GDPRへ対応すべきアプリケーションを提供しているアドビが、どのようにGDPRに対応しているかについては、下記で詳しく解説しています。
CCPA(California Consumer Privacy Act:カリフォルニア州消費者プライバシー法)
CCPAは、アメリカのカリフォルニア州の個人データ保護に関する法令です。
画像、映像、メールアドレス、顧客名簿、音声のほか、位置情報、インターネットの検索履歴や閲覧履歴なども個人データに含まれます。GDPRとは異なり、顧客の要請がなければ情報を開示する必要はないことを前提とし、使用については制限していません。
カリフォルニア州はアメリカで最も人口が多く、大手IT企業の本拠地も数多く存在していることから、この規制がほかの州、および他国に及ぼす影響は少なくないと考えられます。日本もその例外ではなく、よりハイレベルな個人情報管理を徹底していくべきでしょう。
Cookie規制/クッキーレス
Cookieの利用に、大幅な規制を設ける動きも活発化しています。歴史を紐解くと、まずGoogleは2021年3月、webサイト上の未知の訪問者のトラッキングや、顧客体験のパーソナライズ、広告のターゲット選定などに利用されてきたChromeの3rdパーティCookieを、2023年後半に終了すると発表しました。
また、Appleは、2013年からSafariでITP(Intelligent Tracking Prevention)を通じて、Cookieの保存期間の制限や無効化などのデータの安全性対策を実施しています。さらに、Appleは2021年に配信されたiOS 14.5からATT(Application Tracking Transparency)を開始し、アプリケーションのトラッキングについてユーザーの許可を求めるようになりました。
Googleはその後、3rdパーティCookieの廃止を段階的に延期しており、2022年7月の発表では、その時期を「2024年後半より順次」としています。このように、実際にいつから3rdパーティCookieを使用できなくなるかは、状況の変化次第ですが、いずれにしても、その到来に備えておかなければなりません。
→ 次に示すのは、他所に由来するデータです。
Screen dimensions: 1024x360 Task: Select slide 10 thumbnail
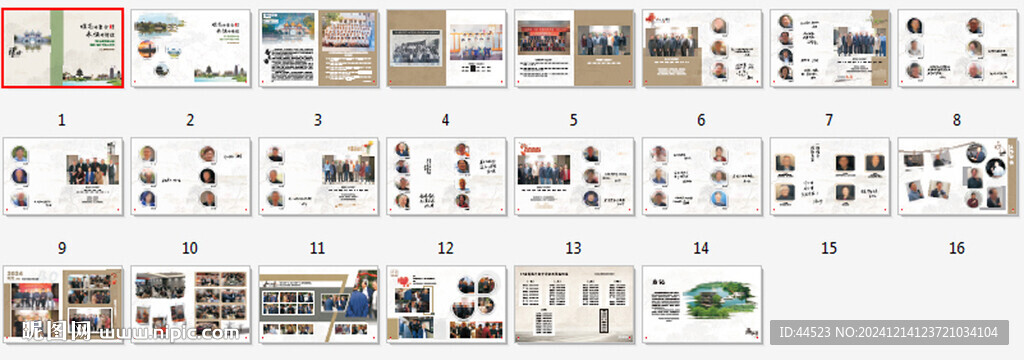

3rdパーティCookieとは、ユーザーがアクセスしたwebサイトとは違うドメインが発行したCookieを指します。例えば、ユーザーがアクセスしたwebサイトに広告が掲載されていた場合、広告配信サーバーが発行したCookieは3rdパーティCookieとなります。ちなみに、1st パーティ Cookieとは、ユーザーがアクセスしたwebサイトと同じドメインが発行したCookieのことです。
企業は、新規ユーザーの獲得が困難になる中、魅力的な顧客体験を提供する方法を探っていかなくてはなりません。こうした動きを悲観せず、好機と捉える企業の中には、読者の会員化によるサブスクリプションモデルを確立したアメリカのニュースサイトBusiness Insiderなど、収益増に転じるケースも出てきました。
「クッキーレス」時代と呼ばれる、3rdパーティCookieが利用できなくなる未来は、間もなく訪れる可能性が高いです。それは日本にも例外なく訪れます。クッキーレス時代の到来に、いかに早く適応すべきかが、すべての企業に問われています。